While there are no solid regulations in place at the moment, a future where incident response plans are required by businesses doesn’t seem too far off. Even now, organizations can find themselves in legal trouble if a mass shooting or other incident proves fatal and they did not have strong response systems in place.

After the Parkland school shooting, for example, the victims’ families filed a lawsuit against the school alleging the school failed to perform the duty owed to its students: to provide adequate response to a shooting.

Several companies have even added language to their security filings warning investors about the possible financial impact of gun violence.

“Organizations of all sizes are increasingly responsible and liable for the safety, security, health and well-being of their employees, members and guests,” Datyelian says. “It is important when working in incident response to keep this as your focus. There was a time when people saw critical events as very unlikely to affect their organizations. Today, as a country, we have all faced issues from the COVID-19 incident. It is important to be proactive and not reactive about these issues. It is fantastic to have an emergency plan written out, but it is also necessary to have the tools to effectively implement that plan. Drill often and test your response to find ways to improve it.”

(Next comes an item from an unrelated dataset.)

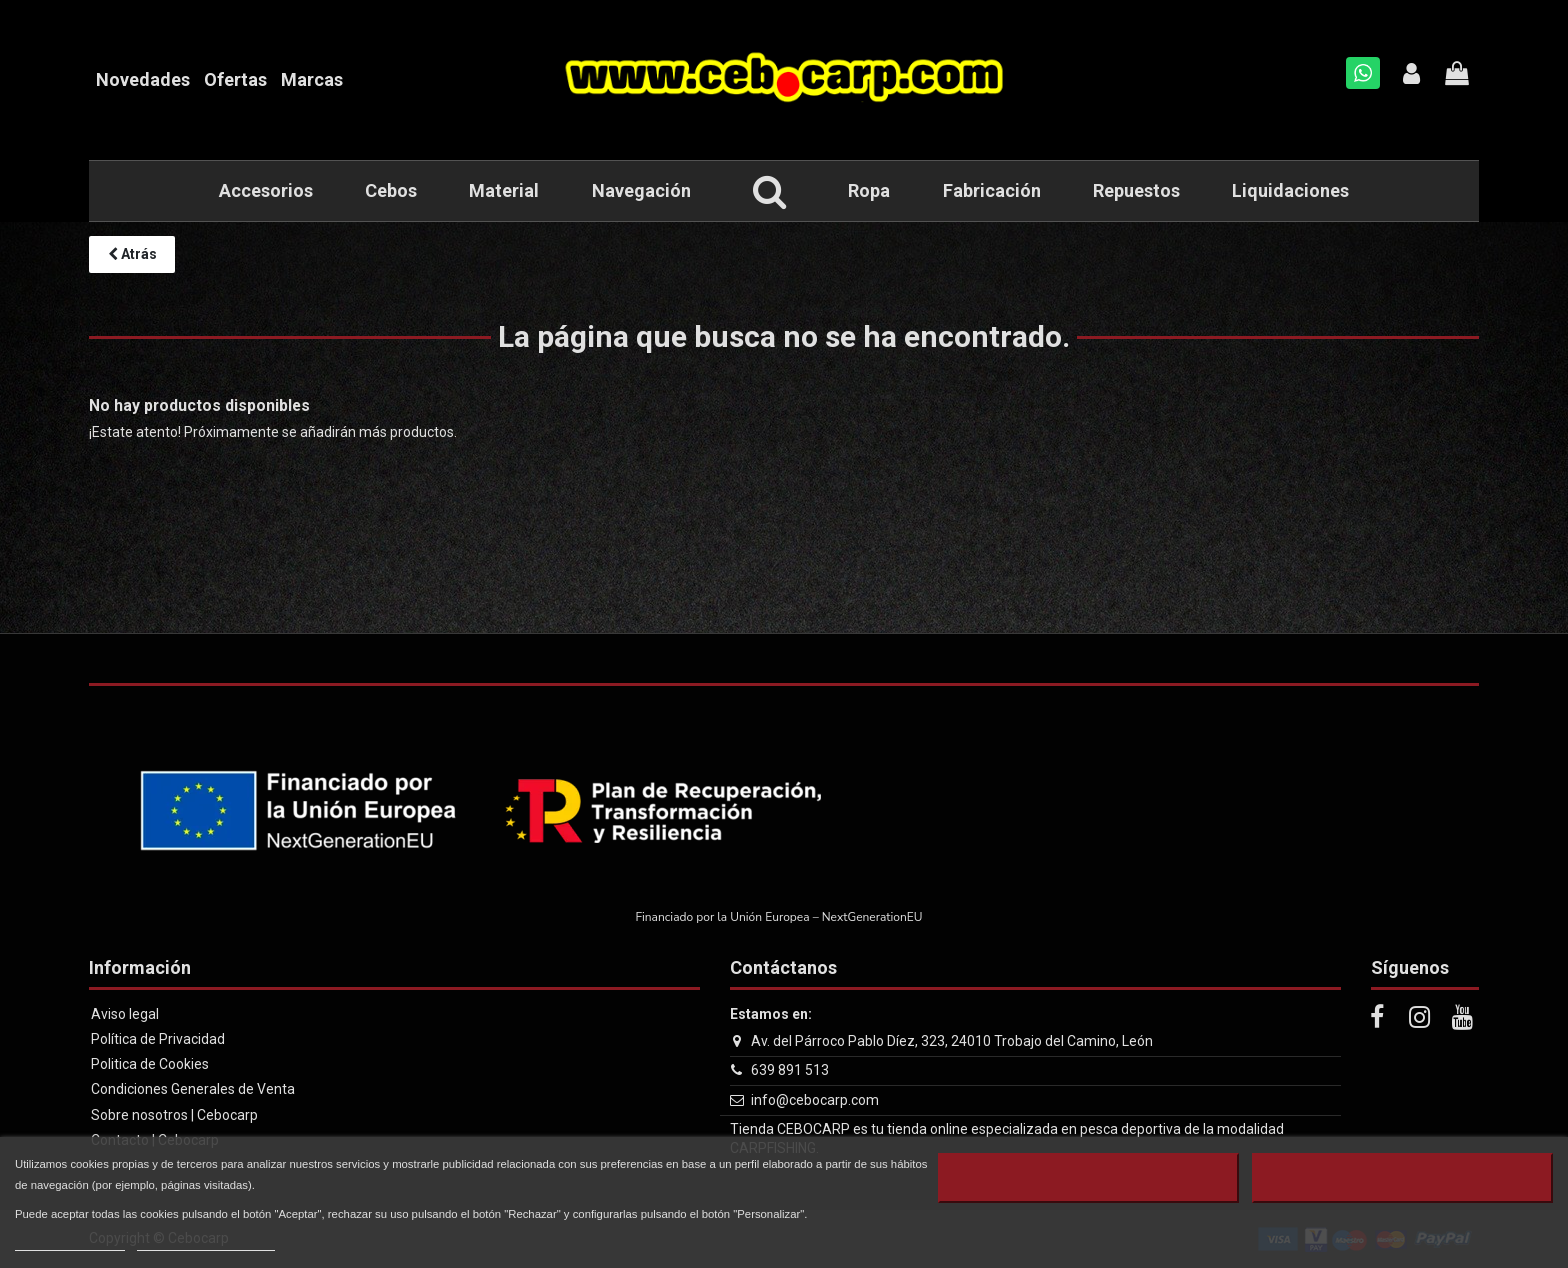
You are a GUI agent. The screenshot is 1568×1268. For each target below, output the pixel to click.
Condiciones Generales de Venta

And the consequences for businesses that go without incident response aren’t only legal.

“The convergence around business continuity and incident response has been great to see, as the value of how an entity responds to major incidents has a massive impact in many ways, from employee and customer perspectives, to what gets posted on social media,” Connors says.

Labrecque also stresses the importance of the integrator’s role as a provider of incident response.

“Think outside the box,” he suggests. “Plan for the unplannable, challenge the customer process and test it, as sometimes people have a conceived idea of what would be the best thing to do, but may not see all the other options that can be offered. And take this seriously — some incident responses and processes may save lives. This is how important it is.”